- The task
Find every line in the entries below that contains the word "Where", and copy each of those lines.

(Entries for locating words and elements)
┌────────

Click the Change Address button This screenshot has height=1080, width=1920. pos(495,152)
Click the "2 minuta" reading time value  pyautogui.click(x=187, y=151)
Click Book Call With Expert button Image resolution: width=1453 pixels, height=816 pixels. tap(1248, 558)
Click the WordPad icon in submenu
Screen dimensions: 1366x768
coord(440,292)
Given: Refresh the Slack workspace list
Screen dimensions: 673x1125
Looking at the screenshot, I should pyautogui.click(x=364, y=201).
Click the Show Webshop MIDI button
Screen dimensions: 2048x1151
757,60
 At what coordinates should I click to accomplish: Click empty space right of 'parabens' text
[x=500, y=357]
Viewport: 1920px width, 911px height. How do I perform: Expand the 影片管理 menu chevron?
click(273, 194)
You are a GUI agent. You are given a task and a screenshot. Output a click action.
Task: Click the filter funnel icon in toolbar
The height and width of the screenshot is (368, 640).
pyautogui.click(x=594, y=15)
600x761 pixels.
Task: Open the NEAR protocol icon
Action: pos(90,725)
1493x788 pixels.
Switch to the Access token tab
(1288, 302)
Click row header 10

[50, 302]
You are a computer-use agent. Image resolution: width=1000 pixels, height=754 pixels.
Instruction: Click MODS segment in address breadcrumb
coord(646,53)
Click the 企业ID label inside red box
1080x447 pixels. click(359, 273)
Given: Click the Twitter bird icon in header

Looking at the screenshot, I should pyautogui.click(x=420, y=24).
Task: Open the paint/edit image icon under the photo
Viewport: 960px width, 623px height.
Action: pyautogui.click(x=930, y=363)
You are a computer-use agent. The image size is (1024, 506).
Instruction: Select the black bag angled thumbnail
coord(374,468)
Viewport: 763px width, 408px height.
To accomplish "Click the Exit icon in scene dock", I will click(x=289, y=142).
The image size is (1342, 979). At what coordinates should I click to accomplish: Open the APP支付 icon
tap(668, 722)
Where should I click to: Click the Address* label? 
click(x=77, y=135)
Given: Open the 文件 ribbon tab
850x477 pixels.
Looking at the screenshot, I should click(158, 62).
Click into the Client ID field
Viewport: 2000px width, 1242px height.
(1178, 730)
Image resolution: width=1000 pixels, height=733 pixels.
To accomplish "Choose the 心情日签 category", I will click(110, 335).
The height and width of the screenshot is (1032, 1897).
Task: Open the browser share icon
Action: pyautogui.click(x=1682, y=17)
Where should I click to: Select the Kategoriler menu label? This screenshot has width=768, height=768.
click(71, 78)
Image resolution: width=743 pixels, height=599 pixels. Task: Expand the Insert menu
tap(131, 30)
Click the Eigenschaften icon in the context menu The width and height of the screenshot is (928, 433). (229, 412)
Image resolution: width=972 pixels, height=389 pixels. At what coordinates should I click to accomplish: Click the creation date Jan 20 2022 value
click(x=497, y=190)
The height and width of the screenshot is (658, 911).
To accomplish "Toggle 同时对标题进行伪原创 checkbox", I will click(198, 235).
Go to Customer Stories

└────────

- Output for this task
Where should I click to: Click the Address* label? 
Where should I click to: Select the Kategoriler menu label? This screenshot has width=768, height=768.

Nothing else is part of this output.